What is SWOT analysis: Application, Examples and Tips

First and foremost, let’s take a look at SWOT Analysis Definition.

SWOT analysis, meaning Strengths, Weaknesses, Opportunities and Threats analysis, is a widely used technique to perform structured identification and analysis of the factors that will decide the outcome of any proposal, project, product or business case.

Example – Consider yourself in a situation where you need to decide between two career choices.

Now, conducting SWOT analysis will highlight your professional strengths, identify the weakness that decelerates your success, discover career opportunities to use to your advantage and envisage any threats that might impact your career choice. Analysis of these factors will further aid in choosing the most appropriate career choice for You.

Since SWOT analysis is easy to conduct, gives a lot of insights in a relatively small time and can be applied to a whole lot of situations, it has been one of the most widely used analysis and evaluation technique.

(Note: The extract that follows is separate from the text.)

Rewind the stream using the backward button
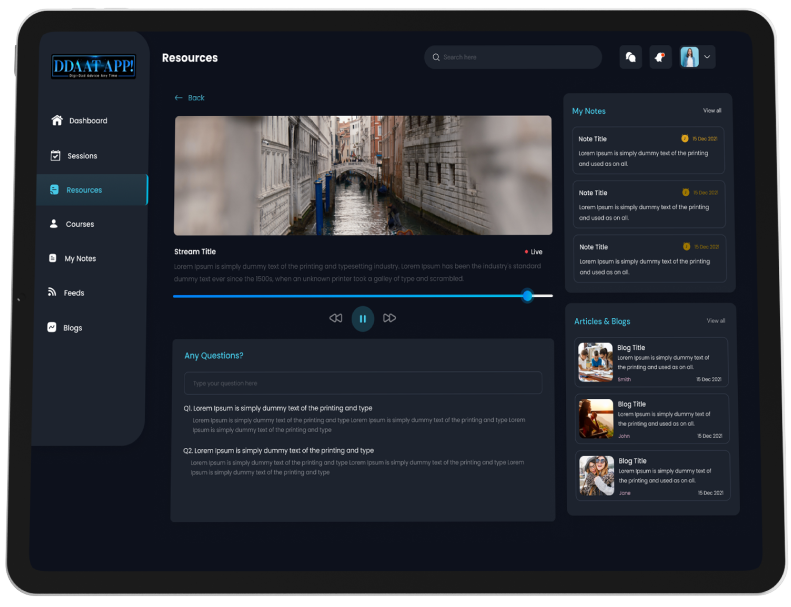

In this article, the broad areas we shall be concentrating on are:

  • Origin and application of SWOT Analysis
  • Business analyst and SWOT analysis
  • How to conduct detailed SWOT Analysis
  • When to use SWOT analysis
  • Tips and best practices

By the time you finish this article, you will confidently be able to facilitate and conduct SWOT analysis for your customer’s (or even your own) advantage.


Origin and application of SWOT Analysis

Arguably, Albert Humphrey from the Stanford University was leading a research project in the 1960s-1970s which concentrated on United States’ Fortune 500 companies. During this research, he developed the ‘Stakeholders Concept’ and ‘SWOT Analysis’. Since then, SWOT Analysis is instrumental in helping organizations, corporations and even individuals take carefully considered decisions.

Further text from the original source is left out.